EURUSD is moving in Ascending channel and market has fallen from the higher high area of the channel
EUR/USD Struggles to Break 1.0900: What’s Next?
EUR/USD has recently faced a challenging trading week, unable to decisively break past the 1.0900 mark. This has left many traders questioning the future direction of the pair, especially with significant economic events on the horizon. Let’s dive into the factors at play and what they mean for EUR/USD.
The Battle at 1.0900: Why EUR/USD Struggles
After a brief surge above 1.0900, EUR/USD pulled back sharply, indicating a potential halt in its near-term bullish momentum. The price action has been confined within a descending price channel, creating uncertainty among traders. The ongoing battle between EUR/USD and the 1.0900 level has been intense, driven by multiple factors.
One key factor is the influence of Fedspeak, as comments from Federal Reserve officials have played a significant role in shaping investor sentiment.
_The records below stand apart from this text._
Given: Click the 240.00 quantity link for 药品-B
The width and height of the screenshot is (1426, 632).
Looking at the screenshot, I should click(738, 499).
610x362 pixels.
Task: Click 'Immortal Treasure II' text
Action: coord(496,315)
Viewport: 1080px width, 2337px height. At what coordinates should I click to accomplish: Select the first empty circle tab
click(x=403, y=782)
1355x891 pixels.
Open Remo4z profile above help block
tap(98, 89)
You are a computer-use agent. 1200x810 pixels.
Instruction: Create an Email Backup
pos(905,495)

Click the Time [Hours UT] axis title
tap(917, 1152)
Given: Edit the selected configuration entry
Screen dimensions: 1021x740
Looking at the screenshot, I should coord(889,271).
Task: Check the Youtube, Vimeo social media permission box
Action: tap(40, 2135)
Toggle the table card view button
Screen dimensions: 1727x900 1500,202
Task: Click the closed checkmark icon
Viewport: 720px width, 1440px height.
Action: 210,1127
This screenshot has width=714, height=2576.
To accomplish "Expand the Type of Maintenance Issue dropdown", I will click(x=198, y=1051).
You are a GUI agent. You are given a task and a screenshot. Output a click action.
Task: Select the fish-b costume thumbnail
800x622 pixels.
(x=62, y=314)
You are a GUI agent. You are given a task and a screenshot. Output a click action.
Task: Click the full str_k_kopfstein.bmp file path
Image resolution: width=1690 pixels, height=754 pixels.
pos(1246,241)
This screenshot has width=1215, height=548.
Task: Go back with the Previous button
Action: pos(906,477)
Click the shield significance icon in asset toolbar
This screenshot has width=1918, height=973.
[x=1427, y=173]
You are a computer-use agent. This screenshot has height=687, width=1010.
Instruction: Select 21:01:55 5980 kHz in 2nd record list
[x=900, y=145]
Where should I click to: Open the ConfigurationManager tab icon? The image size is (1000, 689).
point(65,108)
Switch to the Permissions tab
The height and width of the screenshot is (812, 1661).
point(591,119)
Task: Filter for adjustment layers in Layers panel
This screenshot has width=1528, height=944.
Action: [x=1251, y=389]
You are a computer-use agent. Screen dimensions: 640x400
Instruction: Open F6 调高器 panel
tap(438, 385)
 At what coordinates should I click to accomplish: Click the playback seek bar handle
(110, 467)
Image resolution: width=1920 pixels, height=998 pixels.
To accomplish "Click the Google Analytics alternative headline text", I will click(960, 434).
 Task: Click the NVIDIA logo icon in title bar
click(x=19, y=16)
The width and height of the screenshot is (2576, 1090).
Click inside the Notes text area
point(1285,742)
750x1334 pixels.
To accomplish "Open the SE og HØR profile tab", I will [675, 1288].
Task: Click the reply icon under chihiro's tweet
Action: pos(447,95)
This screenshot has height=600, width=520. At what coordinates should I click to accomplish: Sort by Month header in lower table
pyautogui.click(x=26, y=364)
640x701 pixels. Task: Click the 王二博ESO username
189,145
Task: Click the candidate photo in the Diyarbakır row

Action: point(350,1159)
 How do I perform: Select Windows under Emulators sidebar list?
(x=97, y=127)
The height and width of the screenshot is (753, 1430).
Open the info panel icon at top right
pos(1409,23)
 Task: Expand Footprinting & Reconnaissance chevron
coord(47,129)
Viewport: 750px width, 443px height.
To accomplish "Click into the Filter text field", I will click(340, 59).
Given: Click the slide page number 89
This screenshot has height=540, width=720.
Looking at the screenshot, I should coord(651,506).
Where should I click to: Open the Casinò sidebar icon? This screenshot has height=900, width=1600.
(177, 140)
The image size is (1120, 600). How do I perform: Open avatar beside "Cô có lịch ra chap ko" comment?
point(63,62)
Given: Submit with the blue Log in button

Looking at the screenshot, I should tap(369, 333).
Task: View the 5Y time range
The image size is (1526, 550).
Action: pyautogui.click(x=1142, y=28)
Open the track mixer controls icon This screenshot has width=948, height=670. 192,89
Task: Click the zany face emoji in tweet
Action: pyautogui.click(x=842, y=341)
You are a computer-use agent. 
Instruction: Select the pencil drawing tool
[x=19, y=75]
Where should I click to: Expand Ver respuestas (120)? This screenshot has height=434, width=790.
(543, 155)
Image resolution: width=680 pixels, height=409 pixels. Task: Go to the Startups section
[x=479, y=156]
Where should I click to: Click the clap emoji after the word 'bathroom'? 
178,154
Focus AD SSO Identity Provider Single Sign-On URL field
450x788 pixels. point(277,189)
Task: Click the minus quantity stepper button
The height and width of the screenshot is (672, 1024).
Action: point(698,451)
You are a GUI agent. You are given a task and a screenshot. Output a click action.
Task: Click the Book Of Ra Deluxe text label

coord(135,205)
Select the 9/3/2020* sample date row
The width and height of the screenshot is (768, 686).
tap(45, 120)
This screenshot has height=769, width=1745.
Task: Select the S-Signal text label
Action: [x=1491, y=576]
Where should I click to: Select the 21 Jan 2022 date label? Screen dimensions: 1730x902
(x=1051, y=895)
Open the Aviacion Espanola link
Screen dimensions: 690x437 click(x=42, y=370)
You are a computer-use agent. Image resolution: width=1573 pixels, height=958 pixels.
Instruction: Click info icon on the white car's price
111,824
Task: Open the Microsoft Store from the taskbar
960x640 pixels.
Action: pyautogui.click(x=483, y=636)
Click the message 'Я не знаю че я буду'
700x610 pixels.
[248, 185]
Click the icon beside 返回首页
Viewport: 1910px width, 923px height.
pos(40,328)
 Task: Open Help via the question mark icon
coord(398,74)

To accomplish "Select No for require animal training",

On Monday, Federal Reserve Chairman Jerome Powell acknowledged progress on inflation but emphasized that rate decisions would be made on a meeting-by-meeting basis. This cautious approach by the Fed has left traders guessing about the future direction of U.S. interest rates.
Adding to the uncertainty, San Francisco Fed President Mary Daly echoed Powell’s sentiments, further emphasizing the absence of fixed guidance on rate cuts. This cautious stance has kept traders on edge, leading to increased volatility in the EUR/USD pair.
What the Market Expects: A Closer Look at Upcoming Events
Market participants are closely watching the upcoming U.S. Retail Sales data release, which will conclude a series of important economic data releases. The anticipation is that U.S. Retail Sales will remain unchanged at 0.0% month-over-month in June, indicating a continued slowdown in economic activity. This data will be crucial in shaping market expectations for future Fed rate decisions.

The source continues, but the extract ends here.